2004-10-16 10:30:00

by bert hubert

[permalink] [raw]
Subject: [PATCH, RFC] bring /proc/pid/stat and /proc/pid/task/tid/stat in line with getrusage

Hi,

In http://lkml.org/lkml/2004/8/18/50 Roland added the infrastructure to make
getrusage report the rusage of all tasks that are or (crucially) were part
of a thread group.

Patch below builds on that code to make /proc/pid/stat return the same
values for utime and stime as getrusage(RUSAGE_SELF, &ru) would.

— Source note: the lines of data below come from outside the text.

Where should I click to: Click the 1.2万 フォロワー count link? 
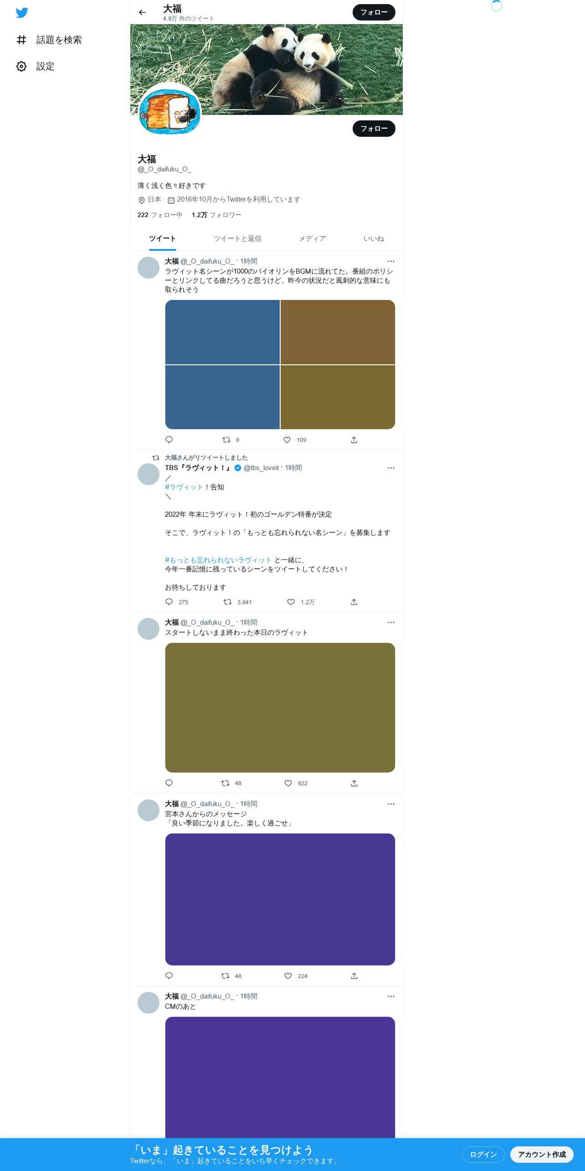(x=216, y=215)

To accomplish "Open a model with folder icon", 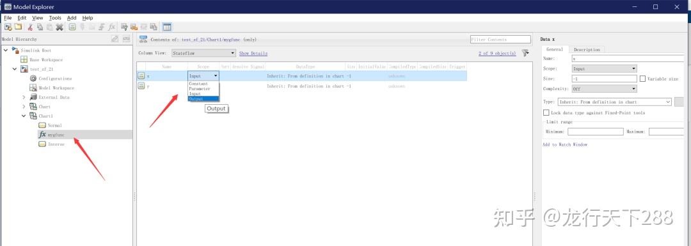I will 18,27.
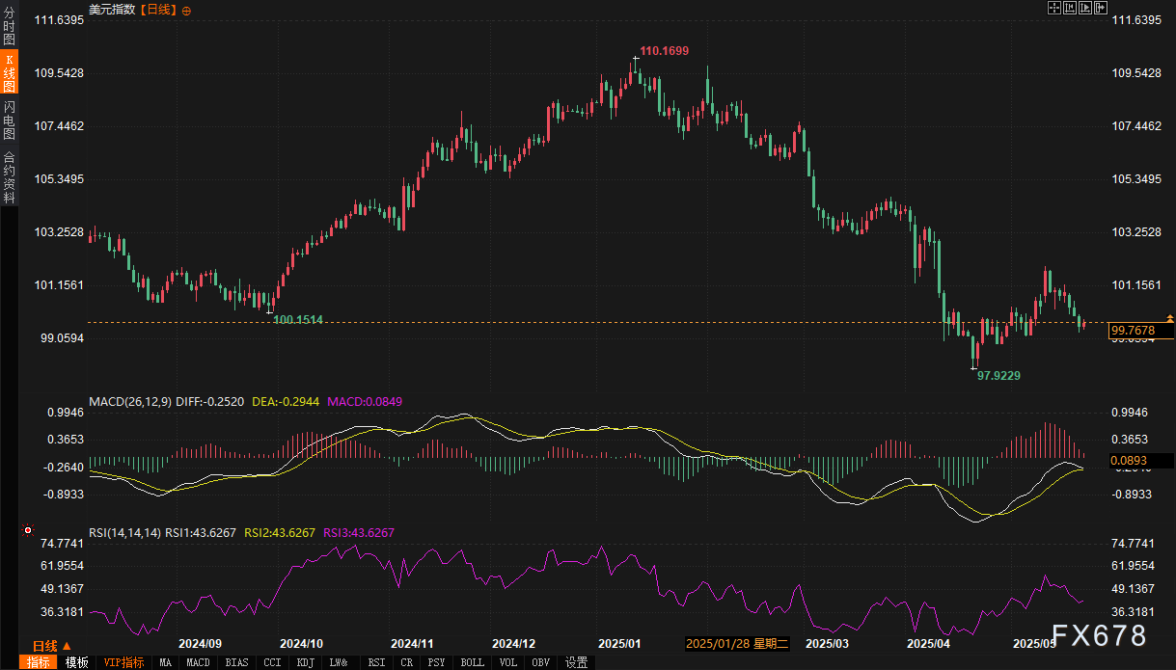Click the 110.1699 high price marker
Image resolution: width=1176 pixels, height=670 pixels.
coord(665,50)
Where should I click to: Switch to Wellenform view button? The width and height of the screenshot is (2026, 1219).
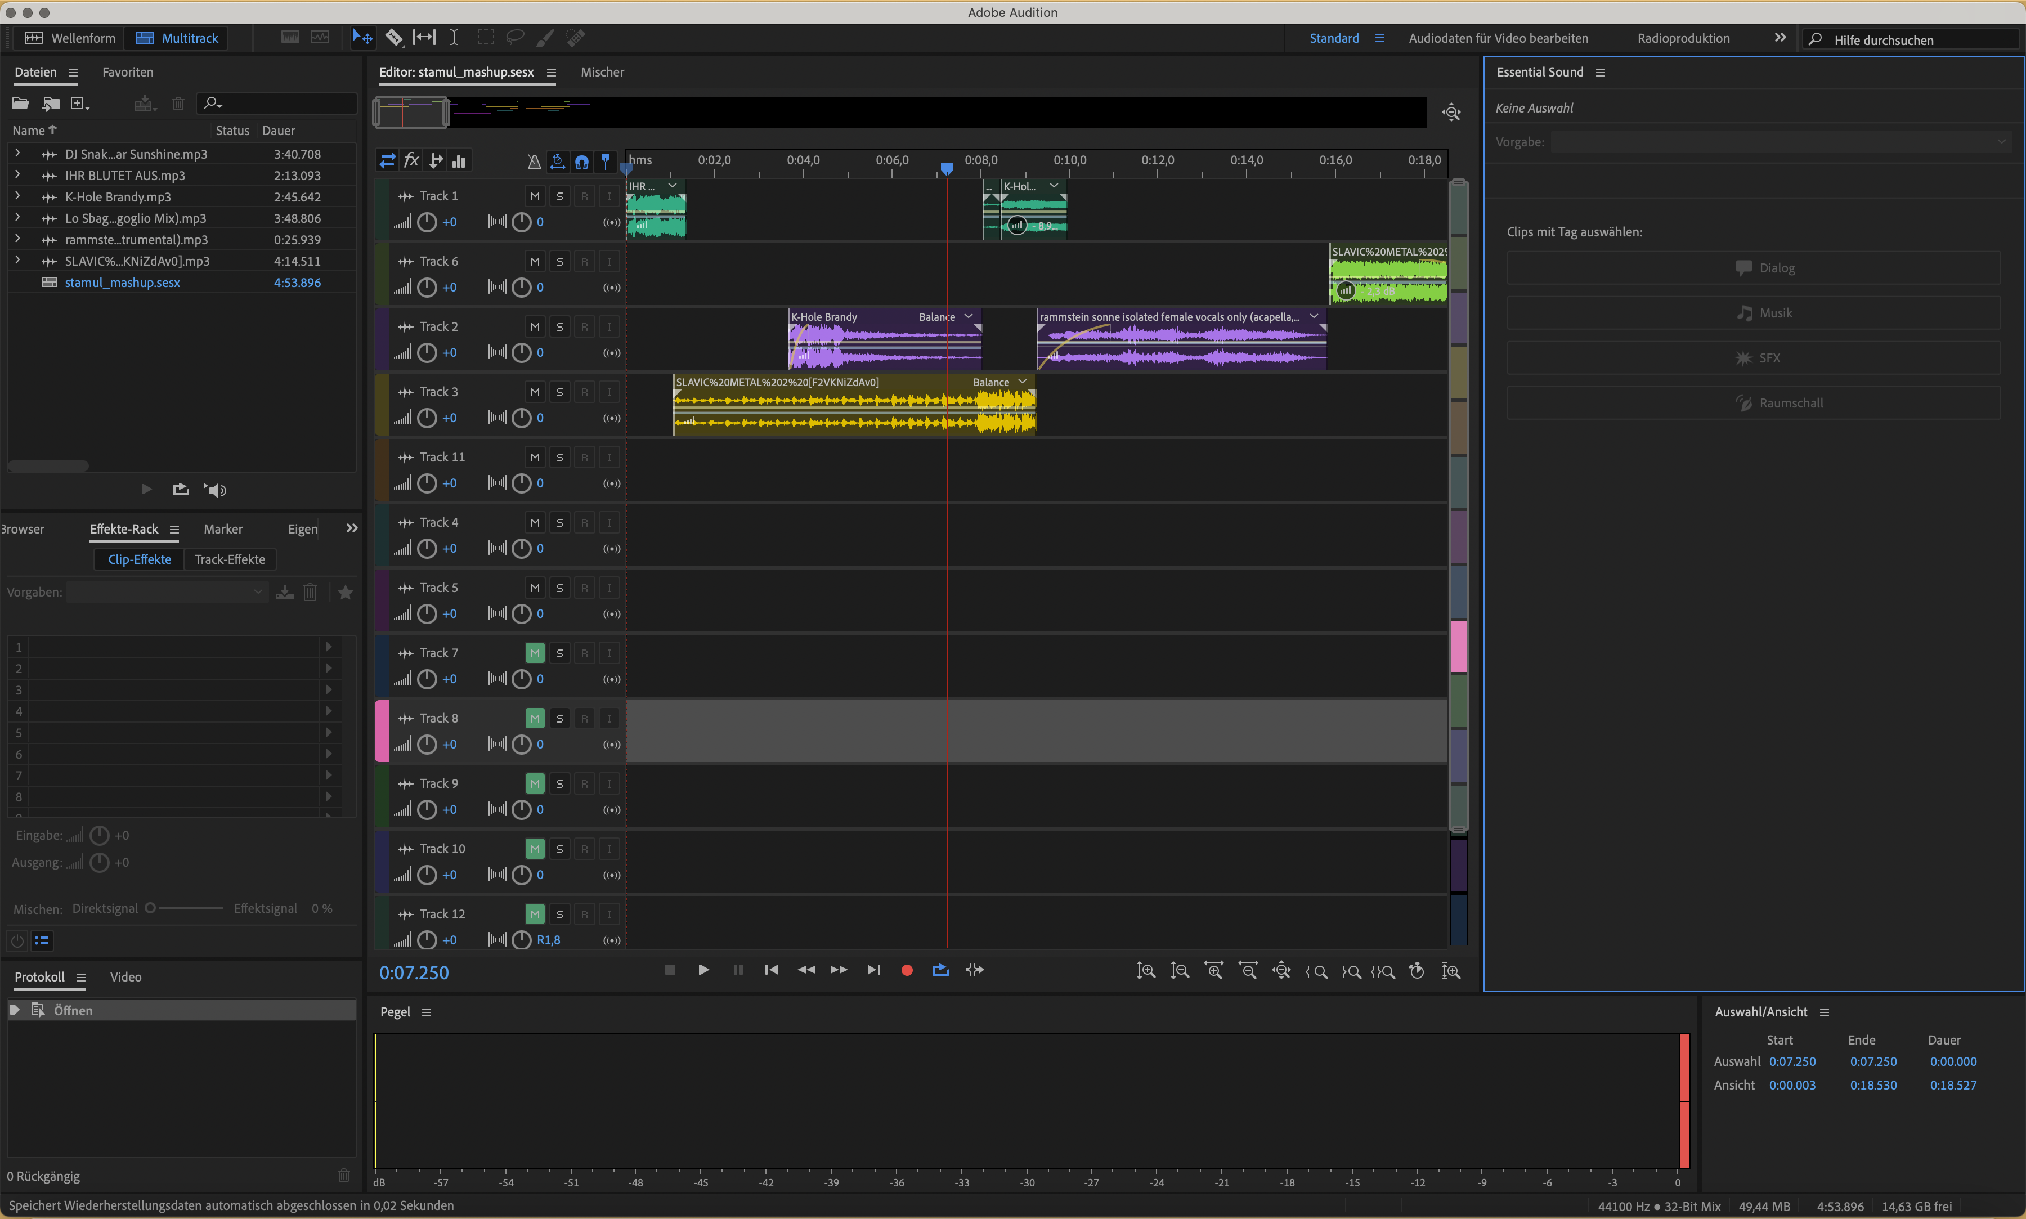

Because this hides task specific information, /proc/pid/stat and
/proc/pid/task/tid/stat are made different in that the task/tid/stat variant
only prints rusage for that thread.

This solves two important problems:

1) Tasks with an idle group leader but busy threads, a common scenario,
currently appear to non-NPTL aware tools as idle. This patch makes sure
that a non-threads aware tool sees a process as a single process, no matter
how many threads it has. This means that top and ps suddenly do the right
thing again.

2) It makes available statistics that were previously hidden. On exit of a
task, its rusage would be lost, except to the process itself. It was not
available over /proc

I wrote this patch because I have a threaded webserver and a threaded
indexer that are taking too long to do their thing, but I was unable to
figure out which was the culprit as neither appeared in any statistics, both
are using shortlived threads.

The patch has some problems of its own, which is why it should not be
applied in its current form:

1) It is not complete in that it only does utime and stime, and not yet the
other interesting fields (context switches etc)

2) A little bird told me that at KS, it was decided not to make processes
with threads act like normal processes.

3) I think it is prone to some race conditions and needs at least one
additional 'task_alive()' check.

4) It may confuse procps tools that synthesize part of the missing
information by manually summing the data in /proc/pid/task/tid/stat, which
will from now on report double cpu time.

To this I mention that all information is still available and that the
common case 'tell me which process is busy' is a lot cheaper now, and does
not require walking over all /proc/pid/task/tid/stat.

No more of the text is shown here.